> Fragmento seleccionado
..............................

Y es aquí donde tenemos que ir al fondo de la escena del Evangelio. ¿En qué consiste esa misericordia? No sencillamente en decir: venga, yo miro para otro lado y hago que no es pecado grave y mortal lo que realmente sí lo es. La misericordia de Cristo consiste en un amor tal que lo lleva a ocupar el puesto de la adúltera en la muerte. El próximo domingo leeremos la Pasión y la muerte de Cristo, porque Cristo ha querido ocupar el lugar de esta mujer y nuestro lugar, derramando en su muerte un amor que es capaz de liberarnos del pecado. Si miramos bien, en la carne de Cristo, en su humanidad crucificada, contemplaremos nuestra propia carne[7]: Dios ocupando nuestro lugar en el castigo, Dios muriendo por la criatura que lo ofende. Esto es lo realmente nuevo anunciado por medio del profeta Isaías: «Mirad que realizo algo nuevo». Y esta misericordia y este amor —que no son la misma cosa— son una llamada a nuestra alma indultada de la muerte y librada del pecado: «Ve, y en adelante no peques más».

..............................

> Problemas
• A. Responde las siguientes preguntas a partir del fragmento sobre la misericordia de Cristo.
(i) ¿Qué se leerá el próximo domingo?
(ii) ¿Por medio de qué profeta se anuncia algo nuevo?
(iii) ¿Con qué palabras termina la llamada dirigida al alma indultada de la muerte?
• B. Retoma el fragmento sobre la misericordia de Cristo y continúa su redacción a partir de la última frase.

> Datos disponibles
..............................

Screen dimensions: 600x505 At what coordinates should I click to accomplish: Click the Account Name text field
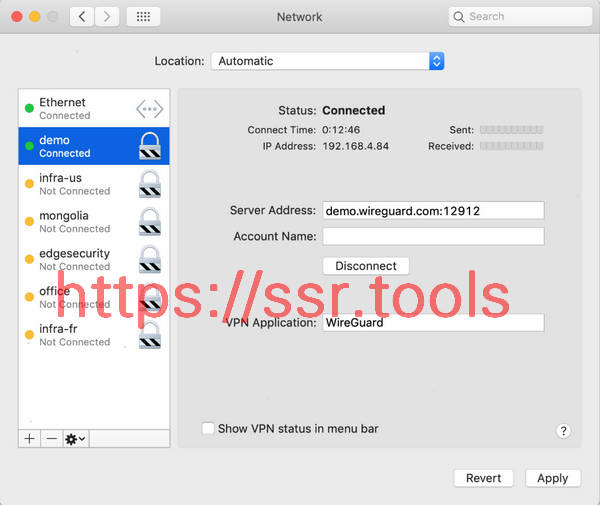(x=433, y=237)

..............................

> Respuestas a ejercicios
• A.
(i) La Pasión y la muerte de Cristo.
(ii) Por medio del profeta Isaías.
(iii) «Ve, y en adelante no peques más».

• B.
Nadie como san Pablo entendió esta llamada de Cristo amante y crucificado. Por eso dice —y así podemos resumir la segunda lectura— que todo le parece basura comparado con la unión con Cristo; y que solo quiere correr hacia la cruz, es decir, devolver amor por amor, hasta participar de la misma cruz donde él ha sido perdonado, amado y llamado.
Cristo, el inocente, muere por mí, derrama su amor, su amor me libera de la servidumbre de mis pecados, y me llama a una vida nueva: «Ve y no peques más». No podemos quedarnos en decir lo indulgente que era Jesús en comparación con los escribas y fariseos, debemos entender que su misericordia sangra en la cruz, y muere, que su misericordia ama, que con su amor recrea y llama a nuestra libertad: «Ve y no peques más».
Alabado sea Jesucristo
Siempre sea alabado
Enrique Santayana C.O.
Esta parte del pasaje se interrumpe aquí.